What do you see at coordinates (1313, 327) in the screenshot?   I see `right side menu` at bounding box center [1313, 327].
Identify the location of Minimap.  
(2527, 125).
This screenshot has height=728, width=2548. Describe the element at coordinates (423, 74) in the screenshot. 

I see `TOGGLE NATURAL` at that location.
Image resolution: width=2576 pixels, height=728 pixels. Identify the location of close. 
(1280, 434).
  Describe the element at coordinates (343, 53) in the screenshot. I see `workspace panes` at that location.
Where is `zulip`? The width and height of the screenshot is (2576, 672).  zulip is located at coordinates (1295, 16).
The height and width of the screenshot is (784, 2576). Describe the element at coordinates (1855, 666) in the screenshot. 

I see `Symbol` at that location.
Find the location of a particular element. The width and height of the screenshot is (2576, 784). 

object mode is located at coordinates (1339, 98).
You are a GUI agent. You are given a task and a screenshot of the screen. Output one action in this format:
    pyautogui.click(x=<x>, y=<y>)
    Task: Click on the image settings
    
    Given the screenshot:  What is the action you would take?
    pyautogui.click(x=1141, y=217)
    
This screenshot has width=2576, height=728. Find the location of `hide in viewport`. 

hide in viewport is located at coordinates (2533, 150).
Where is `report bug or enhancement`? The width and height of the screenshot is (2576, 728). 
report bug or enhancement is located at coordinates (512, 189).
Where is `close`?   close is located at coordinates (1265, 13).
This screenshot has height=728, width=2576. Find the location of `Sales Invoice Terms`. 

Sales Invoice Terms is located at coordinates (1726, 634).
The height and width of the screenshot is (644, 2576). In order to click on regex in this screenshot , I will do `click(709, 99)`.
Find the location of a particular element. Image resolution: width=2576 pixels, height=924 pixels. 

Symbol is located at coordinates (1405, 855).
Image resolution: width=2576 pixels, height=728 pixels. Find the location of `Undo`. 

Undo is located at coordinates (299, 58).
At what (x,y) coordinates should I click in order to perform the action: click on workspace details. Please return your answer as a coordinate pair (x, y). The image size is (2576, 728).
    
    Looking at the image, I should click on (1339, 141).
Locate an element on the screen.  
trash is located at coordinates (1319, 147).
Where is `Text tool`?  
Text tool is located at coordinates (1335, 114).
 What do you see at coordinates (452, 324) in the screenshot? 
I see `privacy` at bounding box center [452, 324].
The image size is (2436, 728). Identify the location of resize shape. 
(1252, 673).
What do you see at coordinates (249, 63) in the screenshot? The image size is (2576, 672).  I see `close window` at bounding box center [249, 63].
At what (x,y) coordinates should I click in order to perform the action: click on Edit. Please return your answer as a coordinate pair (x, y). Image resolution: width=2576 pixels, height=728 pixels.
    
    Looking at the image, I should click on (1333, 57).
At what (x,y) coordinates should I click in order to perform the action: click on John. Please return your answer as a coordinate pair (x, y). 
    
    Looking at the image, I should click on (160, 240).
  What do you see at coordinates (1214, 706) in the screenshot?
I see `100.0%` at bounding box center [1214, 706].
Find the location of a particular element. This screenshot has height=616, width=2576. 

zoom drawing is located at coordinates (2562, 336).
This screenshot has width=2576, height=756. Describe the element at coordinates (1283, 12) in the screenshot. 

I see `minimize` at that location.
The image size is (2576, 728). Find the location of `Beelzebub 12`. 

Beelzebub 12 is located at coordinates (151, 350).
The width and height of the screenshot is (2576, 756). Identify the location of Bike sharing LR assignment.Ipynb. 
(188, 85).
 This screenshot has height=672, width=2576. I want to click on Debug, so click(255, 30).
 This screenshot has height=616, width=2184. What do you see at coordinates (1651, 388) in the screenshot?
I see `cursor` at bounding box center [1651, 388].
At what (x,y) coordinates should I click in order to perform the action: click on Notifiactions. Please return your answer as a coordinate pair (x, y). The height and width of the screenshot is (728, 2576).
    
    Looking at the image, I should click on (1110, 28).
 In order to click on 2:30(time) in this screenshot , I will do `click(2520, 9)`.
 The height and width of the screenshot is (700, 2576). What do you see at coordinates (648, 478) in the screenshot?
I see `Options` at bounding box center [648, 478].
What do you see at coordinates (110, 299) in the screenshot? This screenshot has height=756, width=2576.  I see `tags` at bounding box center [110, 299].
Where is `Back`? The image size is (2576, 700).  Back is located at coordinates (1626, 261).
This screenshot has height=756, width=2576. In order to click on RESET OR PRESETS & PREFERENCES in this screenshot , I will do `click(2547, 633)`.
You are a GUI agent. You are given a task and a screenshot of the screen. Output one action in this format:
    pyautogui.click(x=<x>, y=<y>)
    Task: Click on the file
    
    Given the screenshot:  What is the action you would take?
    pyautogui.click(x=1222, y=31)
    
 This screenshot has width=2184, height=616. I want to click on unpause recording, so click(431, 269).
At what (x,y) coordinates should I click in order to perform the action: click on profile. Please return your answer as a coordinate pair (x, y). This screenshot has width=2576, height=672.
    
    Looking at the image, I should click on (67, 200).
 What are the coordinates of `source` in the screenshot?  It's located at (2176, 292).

══════════════════════════════

* **What is needed**
Please quote the data above verbatim, from the line with "Find the location of a particular element. This" up to and including the line with "center [1651, 388].".

* **Result**
Find the location of a particular element. This screenshot has height=616, width=2576. 

zoom drawing is located at coordinates (2562, 336).
This screenshot has width=2576, height=756. Describe the element at coordinates (1283, 12) in the screenshot. 

I see `minimize` at that location.
The image size is (2576, 728). Find the location of `Beelzebub 12`. 

Beelzebub 12 is located at coordinates (151, 350).
The width and height of the screenshot is (2576, 756). Identify the location of Bike sharing LR assignment.Ipynb. 
(188, 85).
 This screenshot has height=672, width=2576. I want to click on Debug, so click(255, 30).
 This screenshot has height=616, width=2184. What do you see at coordinates (1651, 388) in the screenshot?
I see `cursor` at bounding box center [1651, 388].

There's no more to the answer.